Sergio Marchionne, who runs both Fiat and Chrysler, has a rock star appeal you don't see anywhere else in the global car industry these days. After two hours, he finally appears, tieless, in a dark turtleneck sweater over a white-and-blue checked shirt. As always, he's wearing laceless shoes. Laces take too much time.
"Don't look at me," the Italian-Canadian drawls. "Look at the cars and how beautiful they are." Before taking questions, he keeps everyone waiting until the last Fiat brand presentation is over.
"Why is it like that?" asks one of his helpers, after the scrum has cleared. "This doesn't happen with other car CEOs."

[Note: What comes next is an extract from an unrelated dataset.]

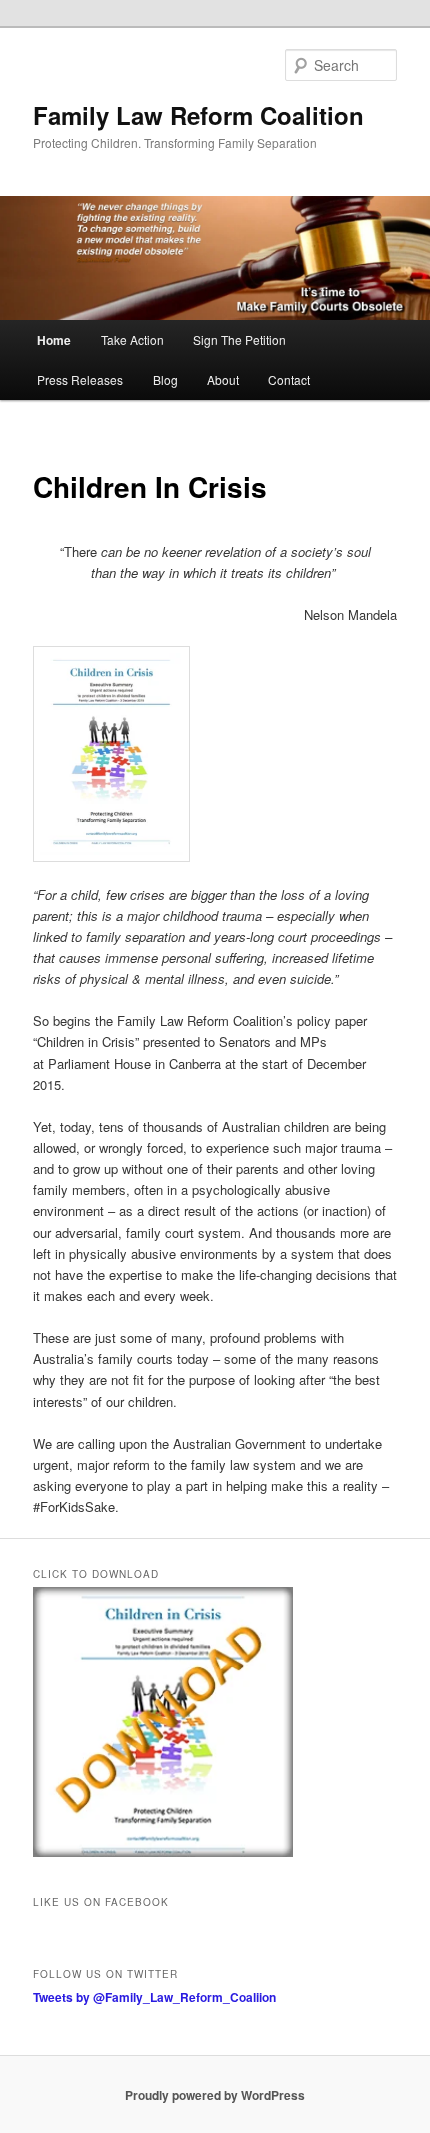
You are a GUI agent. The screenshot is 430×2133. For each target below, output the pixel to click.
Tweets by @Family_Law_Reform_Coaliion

Maybe it's because so much is riding on Marchionne. The car boss is trying to bring together two firms that have struggled in their respective markets for the past decade or so. This year he has to refinance billions of dollars of Chrysler debt and take the company public, with an initial public offering expected in the second half of the year. The plan also calls for Fiat to bump up its stake in Chrysler to 51 percent, and get the freshly combined group melded and motivated to lift its vehicle sales by more than 80 percent by 2014.
"This seems a Herculean task, even for a gifted manager such as Sergio Marchionne," says Thierry Huon, who heads the automotive team of Exane BNP Paribas.
It's also a huge gamble. In what's sure to be a landmark in the IPO calendar, watched by trade unions and politicians from Washington to Rome, Marchionne must sell the story of Chrysler and its partnership with Fiat as one of growth -- despite a fragile economic backdrop, scant presence in the world's largest auto market, China, and a truck-heavy vehicle lineup that's ill-suited for surging oil prices.
Investment bankers are licking their lips.
"He's like the Elvis Presley of the industry right now," said one U.S. banker who knows Marchionne well. "Not only because Fiat had been doing better and he's getting a lot of accolades for turning Fiat around. But it looks like he cut himself a great deal on Chrysler so he's looking like the smart guy in the room right now."
He charms the media. He barely sleeps. He's almost always in a slouchy black sweater, rain or shine, though he will occasionally don a tie if he happens to have a meeting in the Vatican or at the Italian Parliament.
If he does revitalize Chrysler, he will be doing something that eluded its two previous owners: Daimler AG, one of the world's most respected auto makers, and Cerberus Capital Management, a deep-pocketed Wall Street private equity group.
THE BOSS
The son of an Italian "carabiniere" -- a member of the Italian paramilitary police -- Marchionne was born and raised in the impoverished central region of Abruzzi. His family moved to Toronto when he was 14 to escape what his father viewed as the confines of an Italian society obsessed with status over talent. The future finance-wizard started off by studying philosophy in Toronto, but quickly moved to law and accounting.
His background is in finance, not autos, but Marchionne earned kudos for his turnaround skills in 2004/5 when he saved Fiat, Italy's biggest industrial group with a century of history and a 200,000-strong global workforce, from near bankruptcy. The firm escaped a forced marriage with General Motors with $2 billion cash. He took the top job at Chrysler in 2009, hoping to follow in the footsteps of Italian-American businessman Lee Iacocca, the architect of Chrysler's revival in the 1980s. Iacocca had made his name with the pitch: "If you know a better car, buy it."